• [What you have to do]:
With the images removed, repeat the data below exactly.
[Dataset Boundary: Start]
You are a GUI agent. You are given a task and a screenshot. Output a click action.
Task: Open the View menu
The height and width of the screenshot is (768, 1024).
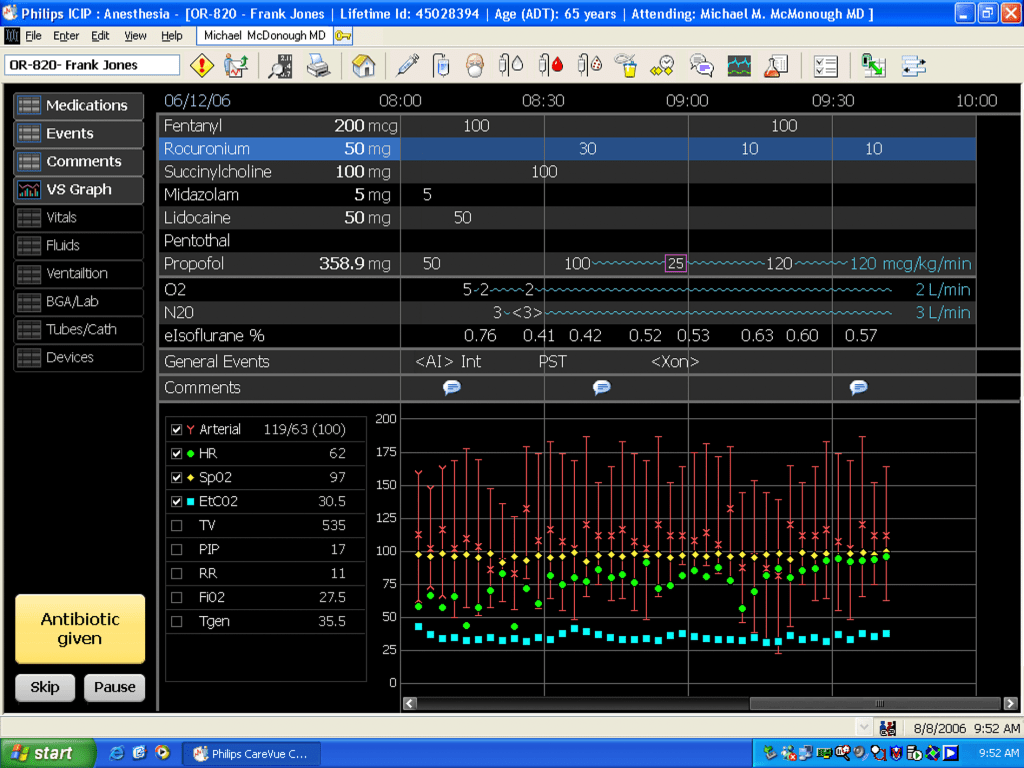[135, 35]
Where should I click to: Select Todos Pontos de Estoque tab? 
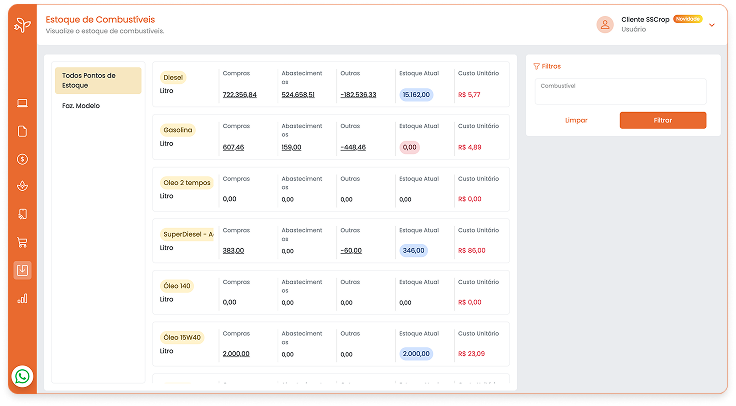point(98,80)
[Dataset Boundary: End]
• [Output]:
You are a GUI agent. You are given a task and a screenshot. Output a click action.
Task: Open the View menu
The height and width of the screenshot is (768, 1024).
[135, 35]
Where should I click to: Select Todos Pontos de Estoque tab? 
point(98,80)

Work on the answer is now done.